PROBLEM DETAILS: Copy out the records that open with the line containing "The height and width of the screenshot is (819, 1456)." and close with the line containing "Expand 今汐 row", reproducing both of those lines and everything between them without alteration.

SUPPLIED RECORDS:

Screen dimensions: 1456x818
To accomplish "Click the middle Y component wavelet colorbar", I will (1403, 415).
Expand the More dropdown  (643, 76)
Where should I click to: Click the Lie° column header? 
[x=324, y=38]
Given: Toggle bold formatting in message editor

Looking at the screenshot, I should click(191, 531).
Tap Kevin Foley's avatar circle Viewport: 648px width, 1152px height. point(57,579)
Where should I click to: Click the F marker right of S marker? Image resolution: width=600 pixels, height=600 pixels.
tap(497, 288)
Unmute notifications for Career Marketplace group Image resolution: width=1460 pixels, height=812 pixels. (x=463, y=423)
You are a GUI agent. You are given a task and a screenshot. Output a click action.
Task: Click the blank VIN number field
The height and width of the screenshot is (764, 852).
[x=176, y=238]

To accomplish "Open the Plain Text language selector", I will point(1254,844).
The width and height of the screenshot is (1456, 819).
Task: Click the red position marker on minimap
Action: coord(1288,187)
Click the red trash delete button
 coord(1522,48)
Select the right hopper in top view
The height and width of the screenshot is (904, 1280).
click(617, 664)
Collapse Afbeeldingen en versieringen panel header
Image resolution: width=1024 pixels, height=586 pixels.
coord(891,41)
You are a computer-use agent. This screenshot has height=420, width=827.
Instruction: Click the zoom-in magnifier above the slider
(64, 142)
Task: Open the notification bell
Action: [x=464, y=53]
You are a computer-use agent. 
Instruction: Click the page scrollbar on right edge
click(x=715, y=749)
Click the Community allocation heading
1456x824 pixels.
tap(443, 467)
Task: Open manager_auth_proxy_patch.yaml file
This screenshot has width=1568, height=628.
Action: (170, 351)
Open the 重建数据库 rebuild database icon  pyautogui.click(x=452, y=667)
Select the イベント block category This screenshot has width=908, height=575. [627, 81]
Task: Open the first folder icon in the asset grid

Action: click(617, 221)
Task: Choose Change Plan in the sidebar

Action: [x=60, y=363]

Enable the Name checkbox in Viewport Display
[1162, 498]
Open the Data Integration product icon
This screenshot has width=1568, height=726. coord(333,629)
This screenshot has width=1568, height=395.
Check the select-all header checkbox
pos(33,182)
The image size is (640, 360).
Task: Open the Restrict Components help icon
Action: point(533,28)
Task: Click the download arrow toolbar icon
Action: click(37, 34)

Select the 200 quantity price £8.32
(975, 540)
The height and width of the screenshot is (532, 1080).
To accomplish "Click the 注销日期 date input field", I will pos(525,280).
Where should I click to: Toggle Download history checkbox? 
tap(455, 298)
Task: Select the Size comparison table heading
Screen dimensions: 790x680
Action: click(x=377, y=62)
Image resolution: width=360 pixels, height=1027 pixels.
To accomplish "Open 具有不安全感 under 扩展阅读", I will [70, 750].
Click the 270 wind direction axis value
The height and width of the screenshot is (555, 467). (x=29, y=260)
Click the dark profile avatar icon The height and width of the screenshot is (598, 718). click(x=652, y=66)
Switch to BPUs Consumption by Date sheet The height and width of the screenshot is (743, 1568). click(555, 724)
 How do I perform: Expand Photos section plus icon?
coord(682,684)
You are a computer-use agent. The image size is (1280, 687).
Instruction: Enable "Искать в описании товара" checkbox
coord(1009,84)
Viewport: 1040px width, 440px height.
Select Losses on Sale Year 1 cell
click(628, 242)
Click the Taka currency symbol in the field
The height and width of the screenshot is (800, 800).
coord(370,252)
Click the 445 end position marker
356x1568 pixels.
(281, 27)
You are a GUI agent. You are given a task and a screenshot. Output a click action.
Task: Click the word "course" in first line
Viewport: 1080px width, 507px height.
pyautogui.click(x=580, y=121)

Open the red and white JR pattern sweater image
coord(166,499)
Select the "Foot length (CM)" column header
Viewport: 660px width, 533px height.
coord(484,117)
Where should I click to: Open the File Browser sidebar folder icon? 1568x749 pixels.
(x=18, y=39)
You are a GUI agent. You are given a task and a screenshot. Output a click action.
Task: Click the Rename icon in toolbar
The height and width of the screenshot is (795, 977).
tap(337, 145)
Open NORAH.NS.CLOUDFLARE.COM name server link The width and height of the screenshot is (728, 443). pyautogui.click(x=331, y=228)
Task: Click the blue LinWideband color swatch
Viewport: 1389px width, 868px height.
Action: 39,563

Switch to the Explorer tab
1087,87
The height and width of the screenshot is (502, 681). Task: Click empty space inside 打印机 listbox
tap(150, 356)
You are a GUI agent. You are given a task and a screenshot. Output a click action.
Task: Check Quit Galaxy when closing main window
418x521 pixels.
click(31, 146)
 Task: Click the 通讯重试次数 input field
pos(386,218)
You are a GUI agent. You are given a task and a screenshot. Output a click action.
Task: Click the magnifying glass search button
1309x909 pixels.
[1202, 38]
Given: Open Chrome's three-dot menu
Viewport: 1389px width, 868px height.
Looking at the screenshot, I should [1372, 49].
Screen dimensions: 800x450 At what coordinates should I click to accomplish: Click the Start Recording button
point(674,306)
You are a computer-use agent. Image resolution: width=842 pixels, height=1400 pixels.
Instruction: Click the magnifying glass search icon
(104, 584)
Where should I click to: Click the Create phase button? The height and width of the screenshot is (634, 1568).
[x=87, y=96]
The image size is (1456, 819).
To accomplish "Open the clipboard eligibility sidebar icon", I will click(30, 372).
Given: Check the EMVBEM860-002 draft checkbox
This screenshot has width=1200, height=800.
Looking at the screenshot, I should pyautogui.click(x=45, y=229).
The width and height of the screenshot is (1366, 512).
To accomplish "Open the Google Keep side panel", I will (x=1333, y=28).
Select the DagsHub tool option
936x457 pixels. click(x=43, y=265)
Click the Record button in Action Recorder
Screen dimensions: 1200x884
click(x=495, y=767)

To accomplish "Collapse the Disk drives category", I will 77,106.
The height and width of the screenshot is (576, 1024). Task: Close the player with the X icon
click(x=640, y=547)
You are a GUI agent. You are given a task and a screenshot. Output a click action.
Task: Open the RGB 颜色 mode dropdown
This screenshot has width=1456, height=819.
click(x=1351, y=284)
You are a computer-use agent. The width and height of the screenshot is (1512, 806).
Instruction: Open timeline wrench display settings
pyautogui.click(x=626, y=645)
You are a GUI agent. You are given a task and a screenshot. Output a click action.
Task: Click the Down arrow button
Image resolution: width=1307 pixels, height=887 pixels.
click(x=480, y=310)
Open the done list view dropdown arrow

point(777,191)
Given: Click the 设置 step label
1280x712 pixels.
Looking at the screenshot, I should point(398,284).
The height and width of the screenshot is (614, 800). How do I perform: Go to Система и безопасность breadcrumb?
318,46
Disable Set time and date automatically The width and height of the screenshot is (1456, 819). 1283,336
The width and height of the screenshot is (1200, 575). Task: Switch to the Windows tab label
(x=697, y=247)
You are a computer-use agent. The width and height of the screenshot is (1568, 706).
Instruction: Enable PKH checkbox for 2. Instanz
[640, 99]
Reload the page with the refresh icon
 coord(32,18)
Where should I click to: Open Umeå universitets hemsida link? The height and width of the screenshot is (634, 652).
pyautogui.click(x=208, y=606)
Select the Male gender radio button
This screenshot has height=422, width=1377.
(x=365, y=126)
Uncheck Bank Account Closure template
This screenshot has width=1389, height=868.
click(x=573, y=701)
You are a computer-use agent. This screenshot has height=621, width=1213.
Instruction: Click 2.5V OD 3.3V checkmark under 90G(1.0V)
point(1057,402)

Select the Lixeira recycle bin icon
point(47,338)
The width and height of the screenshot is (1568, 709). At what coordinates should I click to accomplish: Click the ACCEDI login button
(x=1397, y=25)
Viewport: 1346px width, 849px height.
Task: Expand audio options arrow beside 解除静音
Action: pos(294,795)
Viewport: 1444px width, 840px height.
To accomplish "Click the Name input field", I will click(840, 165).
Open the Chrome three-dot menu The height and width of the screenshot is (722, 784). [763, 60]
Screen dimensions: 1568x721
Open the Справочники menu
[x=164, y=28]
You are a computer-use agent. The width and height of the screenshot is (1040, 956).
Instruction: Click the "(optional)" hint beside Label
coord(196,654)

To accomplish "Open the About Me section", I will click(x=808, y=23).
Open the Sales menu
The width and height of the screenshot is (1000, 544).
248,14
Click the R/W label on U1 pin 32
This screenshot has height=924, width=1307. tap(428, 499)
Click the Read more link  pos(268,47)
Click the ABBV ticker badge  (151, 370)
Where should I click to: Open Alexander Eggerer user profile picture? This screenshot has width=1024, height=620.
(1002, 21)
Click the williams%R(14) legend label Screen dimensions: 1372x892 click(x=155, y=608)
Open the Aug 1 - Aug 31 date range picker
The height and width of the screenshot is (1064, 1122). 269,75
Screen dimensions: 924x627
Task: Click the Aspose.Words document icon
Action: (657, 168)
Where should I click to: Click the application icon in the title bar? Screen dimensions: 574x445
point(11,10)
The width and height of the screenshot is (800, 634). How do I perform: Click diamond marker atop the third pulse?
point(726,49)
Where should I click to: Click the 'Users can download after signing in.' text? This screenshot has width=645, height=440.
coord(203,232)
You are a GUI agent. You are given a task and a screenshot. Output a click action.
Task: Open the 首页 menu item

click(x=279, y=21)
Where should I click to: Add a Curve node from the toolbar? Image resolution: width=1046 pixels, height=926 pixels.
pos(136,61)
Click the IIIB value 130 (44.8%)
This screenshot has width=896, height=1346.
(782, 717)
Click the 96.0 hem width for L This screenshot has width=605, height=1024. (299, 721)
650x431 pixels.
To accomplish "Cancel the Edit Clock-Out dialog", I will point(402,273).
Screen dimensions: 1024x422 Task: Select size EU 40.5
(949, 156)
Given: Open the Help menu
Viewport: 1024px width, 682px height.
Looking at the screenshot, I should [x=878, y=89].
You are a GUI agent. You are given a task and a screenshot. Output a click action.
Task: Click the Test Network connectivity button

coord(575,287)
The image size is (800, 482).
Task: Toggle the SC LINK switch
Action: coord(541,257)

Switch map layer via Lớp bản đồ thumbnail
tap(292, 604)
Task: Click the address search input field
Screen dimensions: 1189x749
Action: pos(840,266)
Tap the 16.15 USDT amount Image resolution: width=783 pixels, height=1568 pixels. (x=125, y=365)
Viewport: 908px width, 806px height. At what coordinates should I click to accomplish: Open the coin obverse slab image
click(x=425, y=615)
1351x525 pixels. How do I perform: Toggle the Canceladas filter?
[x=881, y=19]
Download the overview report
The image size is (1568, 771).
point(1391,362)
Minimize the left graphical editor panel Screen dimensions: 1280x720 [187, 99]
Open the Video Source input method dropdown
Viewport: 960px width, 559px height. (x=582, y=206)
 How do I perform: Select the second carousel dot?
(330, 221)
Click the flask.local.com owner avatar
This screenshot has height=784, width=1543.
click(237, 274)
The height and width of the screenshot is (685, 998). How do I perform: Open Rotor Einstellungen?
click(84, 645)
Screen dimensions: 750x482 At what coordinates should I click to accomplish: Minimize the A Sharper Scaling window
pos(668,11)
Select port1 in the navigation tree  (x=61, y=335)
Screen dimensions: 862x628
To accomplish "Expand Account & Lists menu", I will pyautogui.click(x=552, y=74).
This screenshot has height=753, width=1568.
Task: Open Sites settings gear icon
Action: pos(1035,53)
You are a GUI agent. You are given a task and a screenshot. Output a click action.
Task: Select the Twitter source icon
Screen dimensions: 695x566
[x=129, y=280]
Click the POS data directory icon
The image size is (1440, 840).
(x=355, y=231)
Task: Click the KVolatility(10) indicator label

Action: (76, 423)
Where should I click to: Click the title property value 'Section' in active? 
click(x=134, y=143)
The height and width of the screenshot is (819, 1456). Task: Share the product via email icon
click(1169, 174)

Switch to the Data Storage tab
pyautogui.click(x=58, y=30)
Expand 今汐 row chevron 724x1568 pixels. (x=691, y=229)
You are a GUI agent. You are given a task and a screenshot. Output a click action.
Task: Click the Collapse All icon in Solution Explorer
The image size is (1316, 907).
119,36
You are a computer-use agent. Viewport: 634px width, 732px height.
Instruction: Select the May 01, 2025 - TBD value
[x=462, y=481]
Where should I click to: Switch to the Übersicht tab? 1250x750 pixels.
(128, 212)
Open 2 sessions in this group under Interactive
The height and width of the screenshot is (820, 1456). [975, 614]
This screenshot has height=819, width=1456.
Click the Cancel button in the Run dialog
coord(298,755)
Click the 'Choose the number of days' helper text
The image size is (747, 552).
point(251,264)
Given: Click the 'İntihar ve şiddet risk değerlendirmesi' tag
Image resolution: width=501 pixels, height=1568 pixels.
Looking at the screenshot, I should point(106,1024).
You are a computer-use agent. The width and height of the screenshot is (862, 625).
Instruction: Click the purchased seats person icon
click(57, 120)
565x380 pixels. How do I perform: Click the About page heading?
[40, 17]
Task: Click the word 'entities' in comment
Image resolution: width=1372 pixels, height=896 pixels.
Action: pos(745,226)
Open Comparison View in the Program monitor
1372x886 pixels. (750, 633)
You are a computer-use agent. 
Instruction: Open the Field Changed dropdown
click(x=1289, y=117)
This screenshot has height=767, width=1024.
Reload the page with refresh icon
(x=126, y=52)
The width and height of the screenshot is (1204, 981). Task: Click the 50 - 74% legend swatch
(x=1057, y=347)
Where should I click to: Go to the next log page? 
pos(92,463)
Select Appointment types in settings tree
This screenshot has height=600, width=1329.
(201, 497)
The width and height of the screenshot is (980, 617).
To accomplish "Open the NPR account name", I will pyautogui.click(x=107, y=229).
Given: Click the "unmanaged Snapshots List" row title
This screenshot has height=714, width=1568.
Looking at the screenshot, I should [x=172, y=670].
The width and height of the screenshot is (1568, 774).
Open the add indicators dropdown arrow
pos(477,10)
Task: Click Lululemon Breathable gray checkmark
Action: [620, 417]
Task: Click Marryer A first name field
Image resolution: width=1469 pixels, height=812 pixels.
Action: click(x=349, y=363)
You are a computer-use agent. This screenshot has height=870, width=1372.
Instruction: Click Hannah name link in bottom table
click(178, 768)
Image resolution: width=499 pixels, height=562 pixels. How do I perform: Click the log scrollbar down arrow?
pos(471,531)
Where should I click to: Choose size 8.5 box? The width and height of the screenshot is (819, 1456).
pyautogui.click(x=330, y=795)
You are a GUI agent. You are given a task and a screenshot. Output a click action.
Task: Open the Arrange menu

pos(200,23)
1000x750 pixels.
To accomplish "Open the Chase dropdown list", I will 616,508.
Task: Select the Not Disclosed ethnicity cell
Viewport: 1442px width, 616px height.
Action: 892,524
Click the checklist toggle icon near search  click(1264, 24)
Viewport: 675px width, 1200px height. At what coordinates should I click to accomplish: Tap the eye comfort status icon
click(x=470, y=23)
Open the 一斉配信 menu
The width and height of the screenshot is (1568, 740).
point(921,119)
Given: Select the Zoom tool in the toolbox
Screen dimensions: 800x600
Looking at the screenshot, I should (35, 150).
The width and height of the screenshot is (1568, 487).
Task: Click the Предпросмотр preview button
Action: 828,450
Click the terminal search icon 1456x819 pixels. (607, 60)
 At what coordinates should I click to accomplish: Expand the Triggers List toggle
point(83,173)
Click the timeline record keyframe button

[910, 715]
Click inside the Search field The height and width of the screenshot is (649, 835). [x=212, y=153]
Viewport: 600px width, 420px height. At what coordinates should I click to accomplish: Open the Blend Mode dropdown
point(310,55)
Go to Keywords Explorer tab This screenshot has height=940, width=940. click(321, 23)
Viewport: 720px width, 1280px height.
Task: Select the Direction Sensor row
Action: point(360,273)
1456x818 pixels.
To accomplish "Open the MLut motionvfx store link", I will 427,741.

WRITTEN ANSWER:
The height and width of the screenshot is (819, 1456). Task: Share the product via email icon
click(1169, 174)

Switch to the Data Storage tab
pyautogui.click(x=58, y=30)
Expand 今汐 row chevron 724x1568 pixels. (x=691, y=229)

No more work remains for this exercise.